今日の「まっこリ~ナのカフェボンボン」の本棚は、遠藤周作の『真昼の悪魔』

大学の附属病院を舞台に、サイコパスな女医の心の闇をスリリングに描きます。無邪気な微笑に隠された女医の恐るべき本性とは……?


真昼の悪魔
著者:遠藤周作
出版社:新潮社

もし、お医者さんがサイコパスだったとしたら……。人の痛みを感じず、善悪の区別もつかないとしたら。もう想像するだけで、背中がゾクゾクしてしまう。

「悪って何かしら、何が悪なのかしら」主人公の女医はこう自問自答する。患者には「べっぴんのやさしい先生」と人気だけれど、それはあくまで表の顔。その裏では「いい女医のふり」をして無邪気を装う。人を意のままに操る自分にほくそえみながら、いやらしい罪を平然と重ねていくのです。

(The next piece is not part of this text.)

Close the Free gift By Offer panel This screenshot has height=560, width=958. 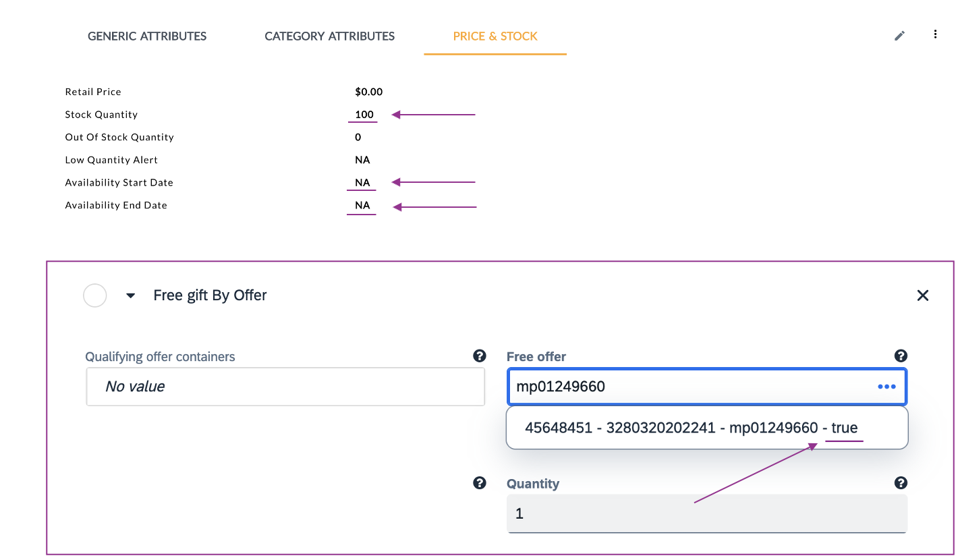tap(923, 296)
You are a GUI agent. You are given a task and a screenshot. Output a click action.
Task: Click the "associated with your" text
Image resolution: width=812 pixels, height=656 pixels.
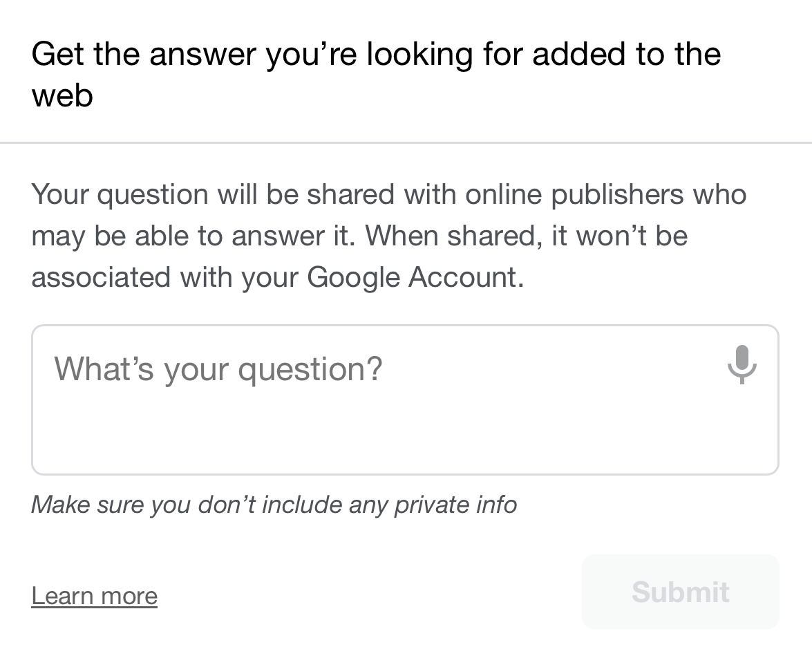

女医の罪悪感のなさ、冷酷さはまさにサイコパス。子どもまでそそのかす。他人がどうなろうと何も感じない。良心の呵責がないどころか、そもそも良心なんて最初からないというのが恐ろしい。彼女が罪を犯すのは、良心の呵責という痛みを感じたいがため。だからなおさら複雑なんですよね。

4人の女医のなかの誰が犯人なのか、悪事は明るみに出るのか、そしてなにより女医の虚ろな心が痛みを感じる日はくるのか。一気読み必至のサスペンスフルな小説。はかりしれない人の心の闇の深さに戦慄します。

Love, まっこリ〜ナ

「まっこリ~ナのカフェボンボン」を読んでくださってありがとうございます。「カフェボンボン」が心ときめく本との出会いの場となりますように。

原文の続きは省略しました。